In the neuroblastoma cell lines IMR-32 and SK-N-MC, CTA expression patterns were markedly different. SK-N-MC cells expressed all MAGEs tested while IMR-32 cells only two (Figure 4(c)). However, the expression of MAGE-B2 and different levels of MAGE-A8 were detected in both cell lines. All three glioblastoma cell lines, GL-6, A-172, T-98G, expressed MAGE-A8 and very weak level of MAGE-B2. Two of three cell lines, GL-6 and T-98G, expressed MAGE-A3. Thus, most cancer cell lines from tissues of neuroectodermal origin expressed MAGE-A8 and MAGE-B2 mRNAs but embryonic tumors (neuroblastomas) expressed significantly higher level of MAGE-B2. The expression of GAGEs was not detected in any of neuroectodermal cancer cell lines (Figure 4(c)).
Analysis of CTA expression profiles of cancer cell lines from the tissues of mesodermal origin has shown that all of them have expressed variable levels of MAGE-A8 and MAGE-A4. Two lines, embryonal rhabdomyosarcoma RD and osteosarcoma U-2 OS, had very similar CTA profiles, except MAGEB 2, and expressed almost all CTAs studied including GAGEs (Figure 4(d)).
As mentioned above, the expression of OCT4, NANOG, NESTIN, and BRY was tested in cancer cell lines also. Interestingly, mRNAs of OCT4 and NANOG were detected by RT-PCR in all cancer lines while the proteins were not revealed by immunostaining. Likewise, low expression of BRY has been found at mRNA levels in rhabdomyosarcomas, and NESTIN in neuroblastomas and glioblastomas but not at the protein level (Figure 4, and data not shown). We suggest that OCT4 and NANOG transcripts detected in all cancer lines studied may be relevant to the pseudogenes and have no functional meaning.
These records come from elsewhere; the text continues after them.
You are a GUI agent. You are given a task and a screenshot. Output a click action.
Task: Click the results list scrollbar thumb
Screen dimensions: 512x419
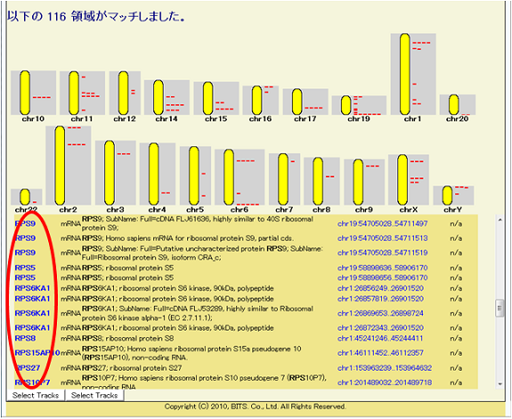[500, 308]
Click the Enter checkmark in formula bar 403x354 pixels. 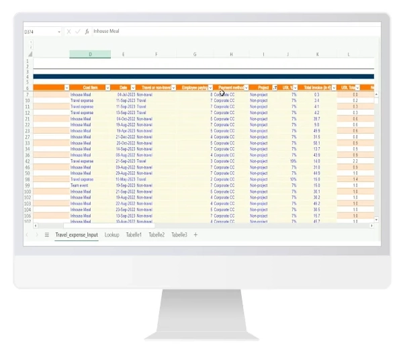click(x=78, y=32)
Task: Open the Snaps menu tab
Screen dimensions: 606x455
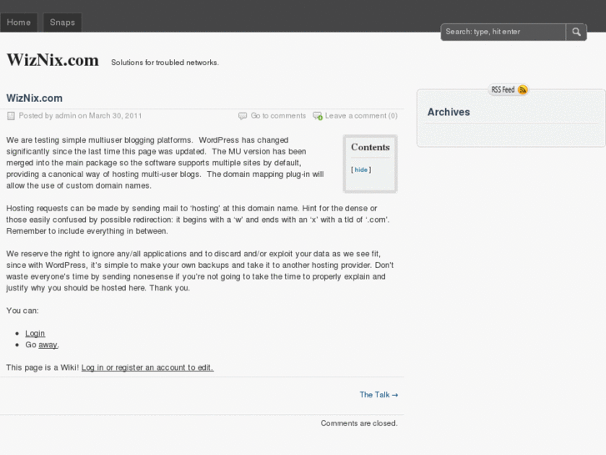Action: tap(63, 23)
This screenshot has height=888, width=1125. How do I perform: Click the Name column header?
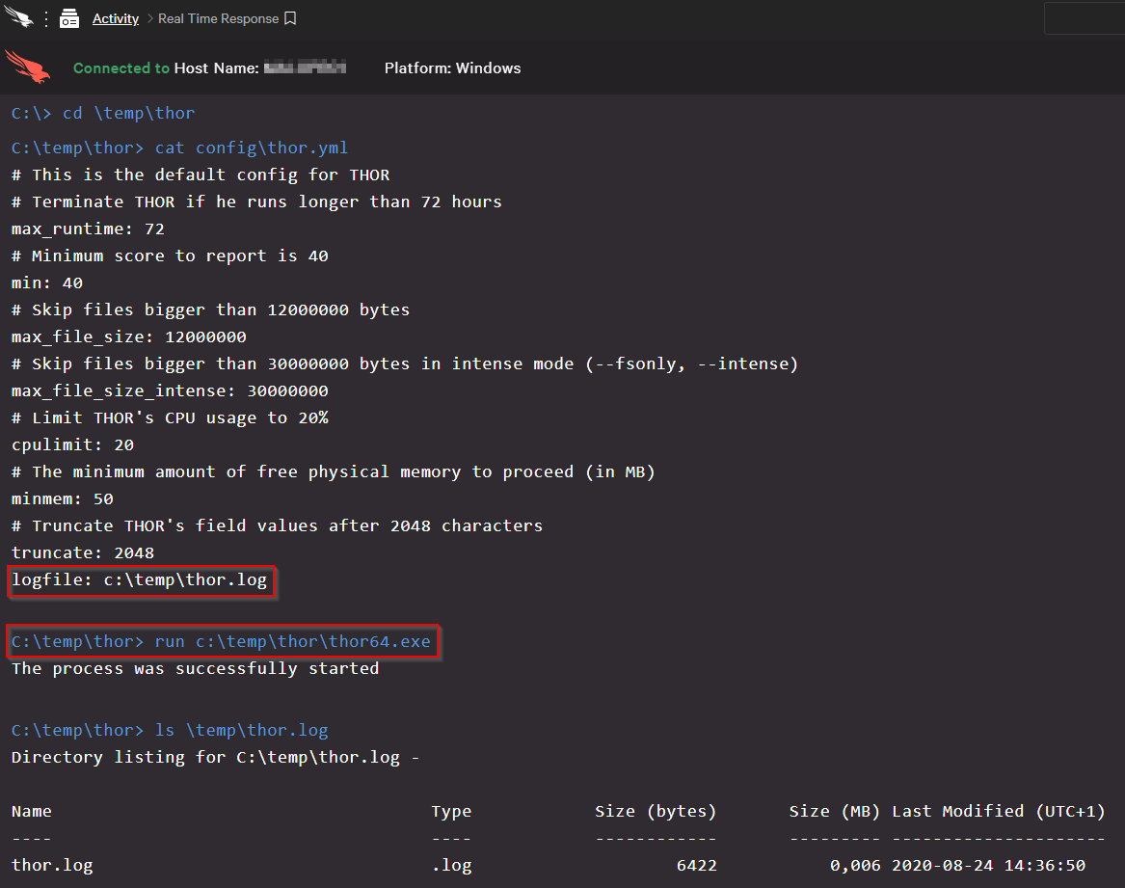click(x=32, y=811)
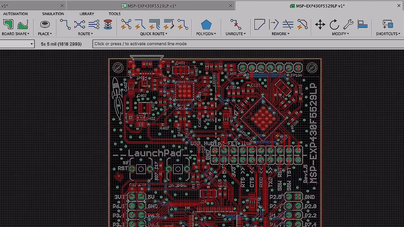This screenshot has width=404, height=227.
Task: Click the board outline shape icon
Action: click(x=8, y=24)
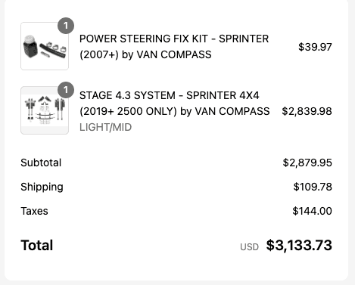Click the oil bottle in kit thumbnail
Screen dimensions: 355x285
[30, 46]
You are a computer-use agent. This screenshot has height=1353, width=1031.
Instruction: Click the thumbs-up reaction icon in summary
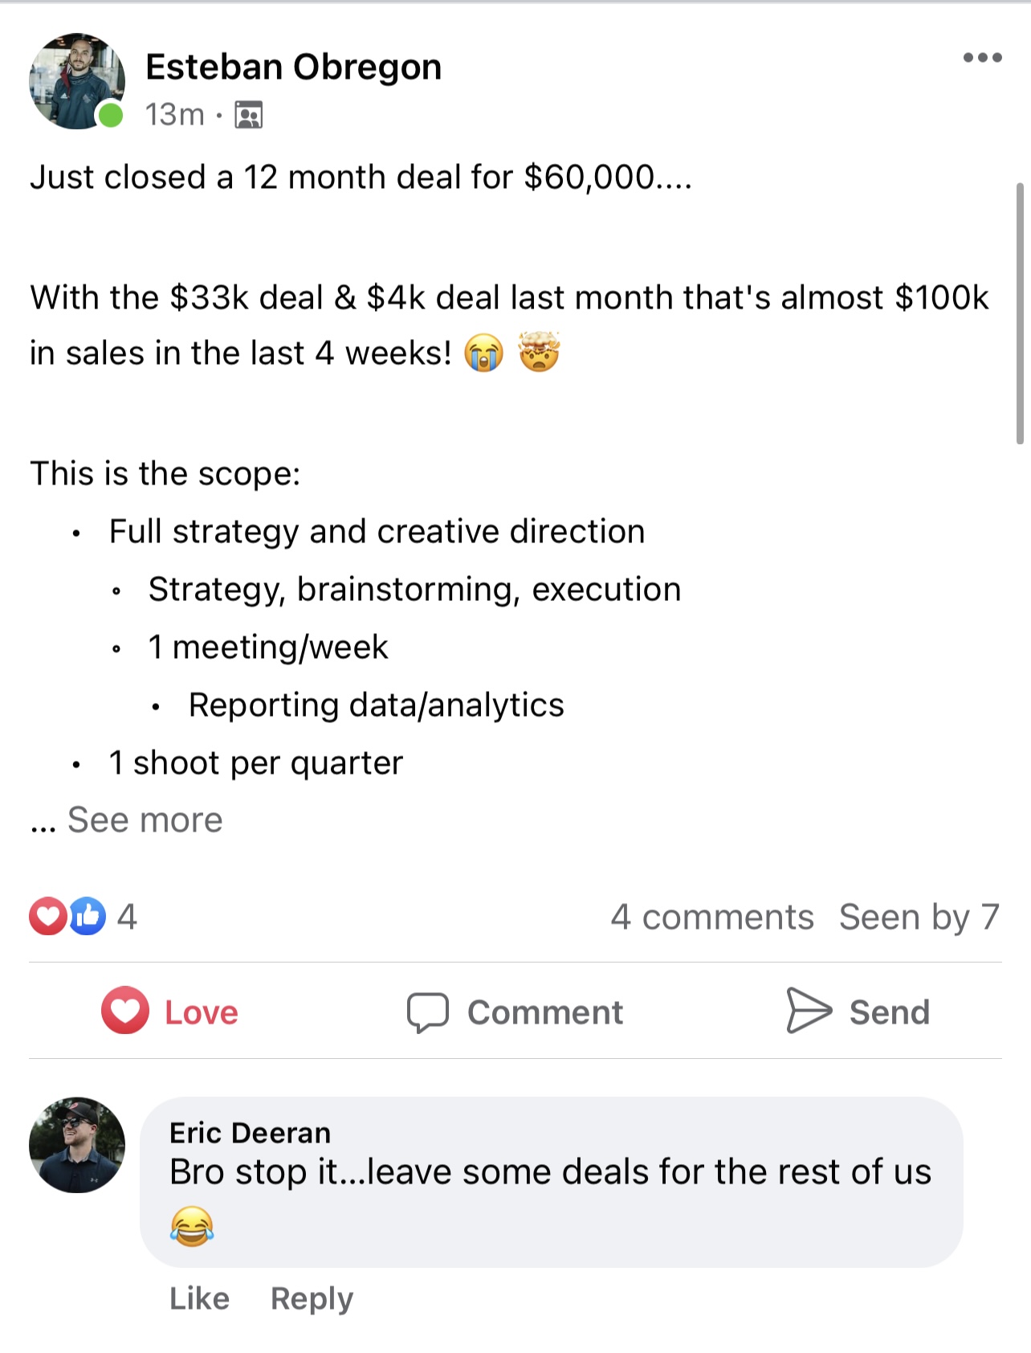tap(88, 916)
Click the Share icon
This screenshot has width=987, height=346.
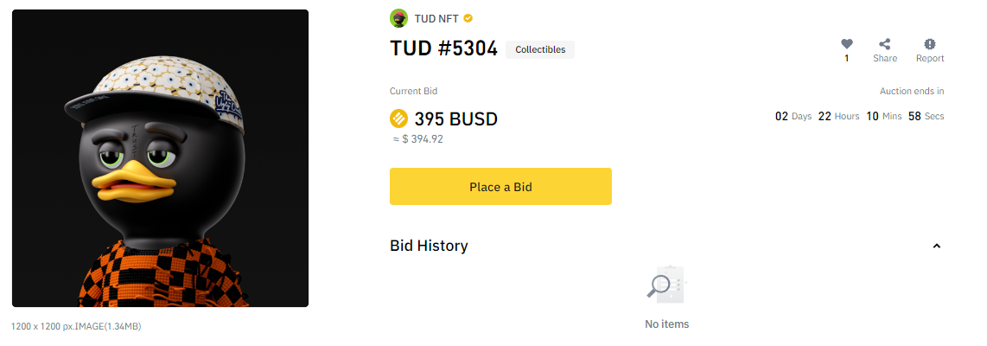pyautogui.click(x=884, y=44)
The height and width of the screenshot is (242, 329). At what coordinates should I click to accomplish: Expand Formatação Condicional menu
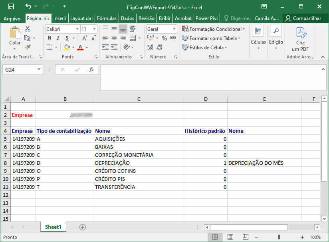pos(213,29)
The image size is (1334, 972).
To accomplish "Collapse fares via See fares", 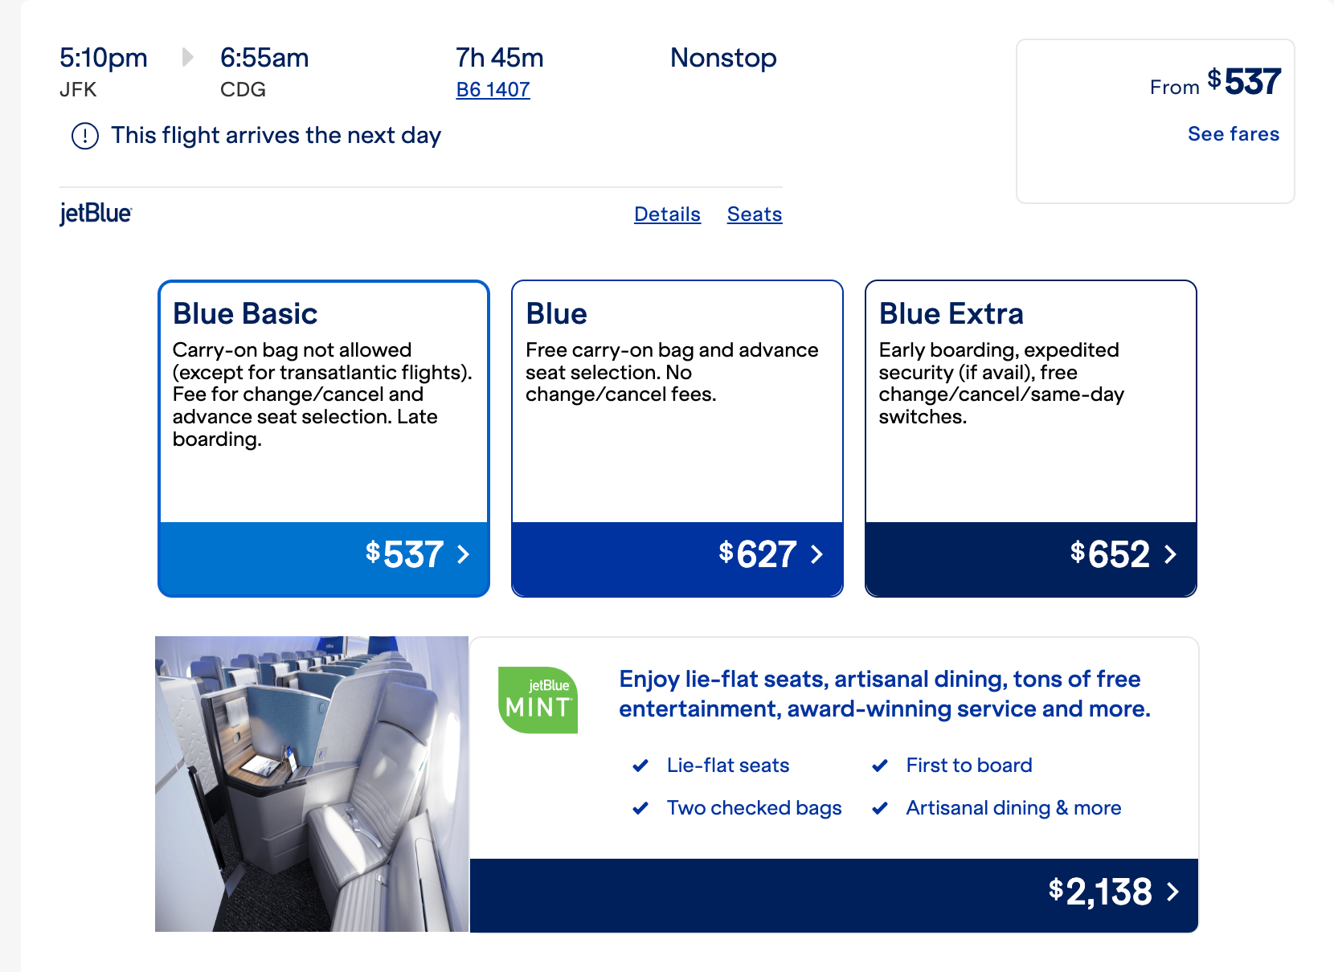I will pyautogui.click(x=1234, y=134).
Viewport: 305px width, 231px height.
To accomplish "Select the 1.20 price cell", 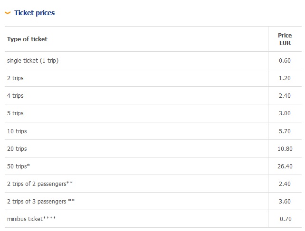I will click(x=285, y=78).
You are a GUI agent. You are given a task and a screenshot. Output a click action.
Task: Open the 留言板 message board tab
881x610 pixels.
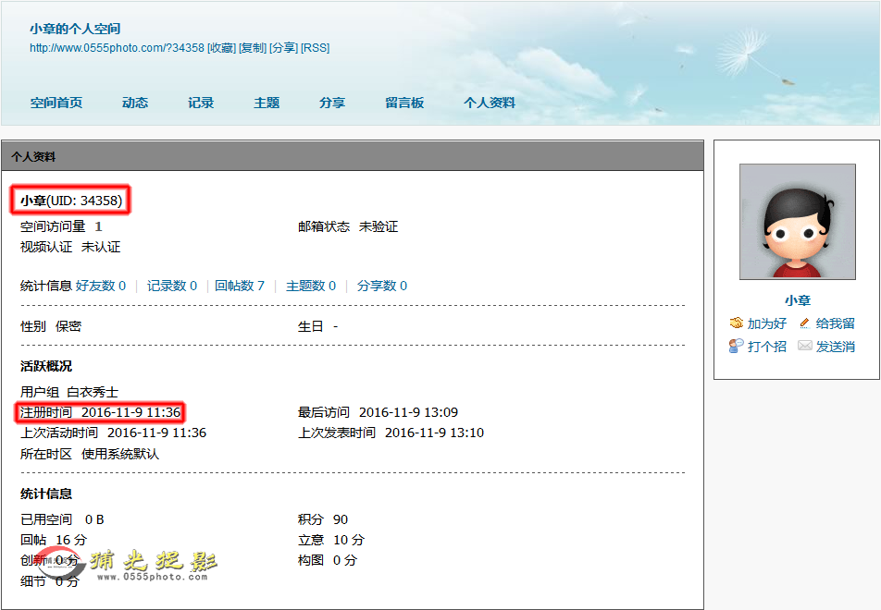pos(404,103)
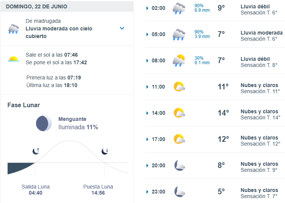This screenshot has height=203, width=285.
Task: Open the 08:00 Lluvia débil details
Action: [255, 59]
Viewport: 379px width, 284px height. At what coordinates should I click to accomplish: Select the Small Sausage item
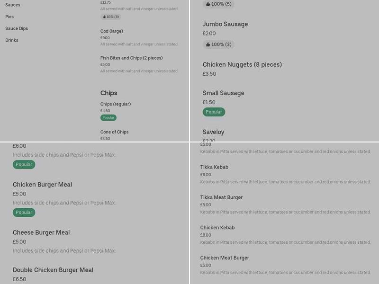click(x=223, y=93)
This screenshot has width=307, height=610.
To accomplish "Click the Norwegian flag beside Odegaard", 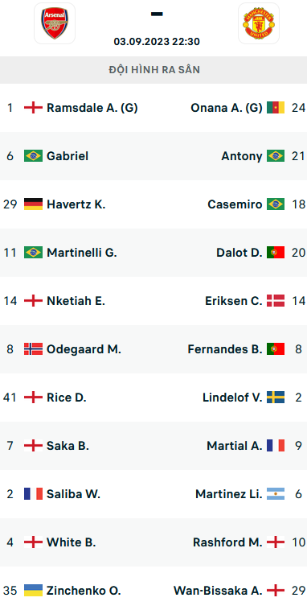I will (x=33, y=349).
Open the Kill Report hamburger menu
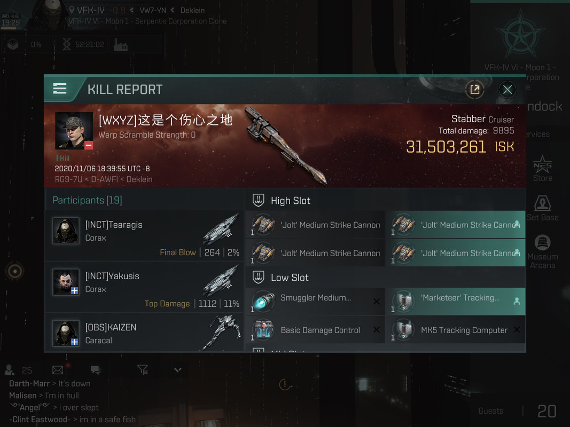 (x=60, y=89)
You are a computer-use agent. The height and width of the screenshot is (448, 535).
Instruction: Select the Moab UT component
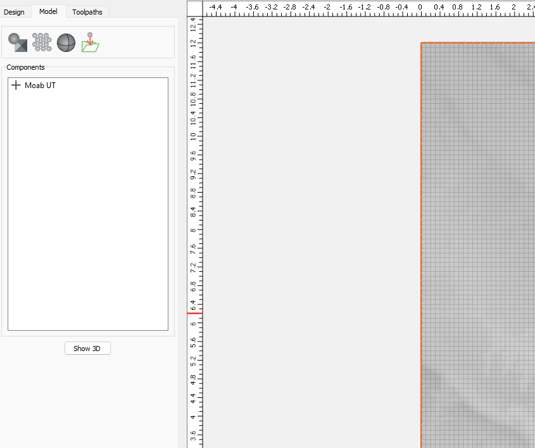pyautogui.click(x=40, y=86)
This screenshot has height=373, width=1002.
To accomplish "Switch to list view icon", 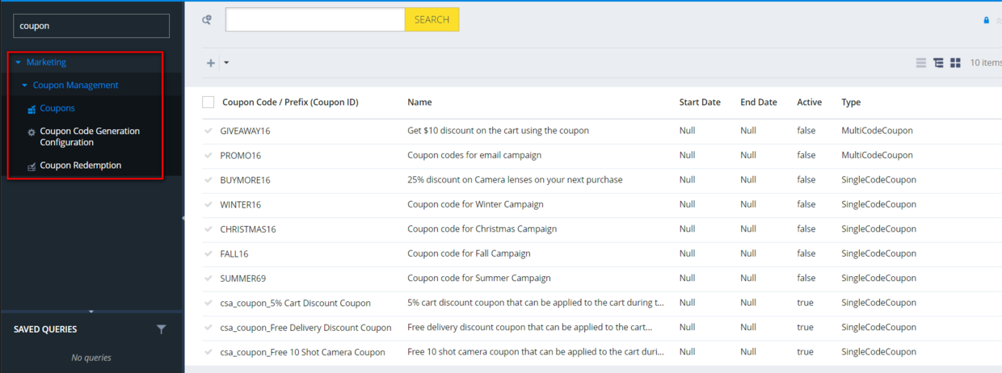I will 921,63.
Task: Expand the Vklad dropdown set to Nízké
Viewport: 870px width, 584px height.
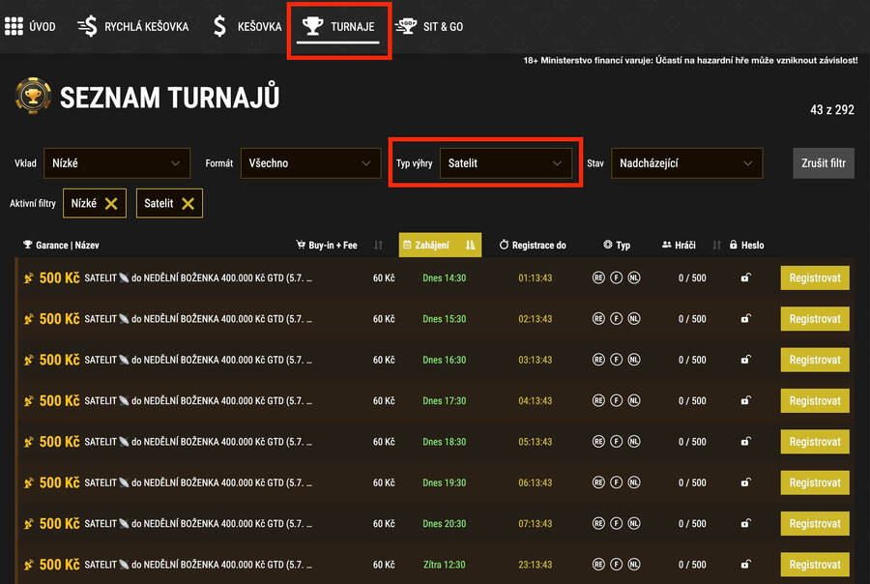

Similarly, the expression of BRY and NESTIN at mRNA level may be activated aberrantly in these cells as often observed in cancer cells.
3.5. CTA Gene Expression Profiles in Mouse ES, EG, and EC Cells and in Mouse Germ Line Cells
The murine Mage genes, like their human homologues, are expressed in a wide variety of tumors, in fetal and adult male gonads, and in several embryonic and extraembryonic tissues [52–57]. In order to determine whether specific expression patterns of Mage-a and Mage-b genes can be attributed to pluripotent stem cell differentiation, CTA expression profiles were examined in mouse pluripotent stem cells (ES and EG cells) and embryonal teratocarcinoma cells (Figures 5(a) and 5(b)). Moreover, we compared them with the profiles of mouse primordial germ cells at the critical stages of germ line development: epiblast cells at early gastrulation stage, postmigratory primordial germ cells just after their occupation of developing genital ridges and gonocytes of male embryonic gonads. Our results suggest that the pluripotent ES and EG cells, nullipotent teratocarcinoma EC cells and their EB cells expressed Mage-a1, 2, 3, 5, 6, 8 and Mage-d1, -d2 but did not express CTAs of Mage-b family. Furthermore, the expression of Magea-4 gene was detected in EGC-10 and EC F9 cells but not in ES R1 cells (Figure 5(b)).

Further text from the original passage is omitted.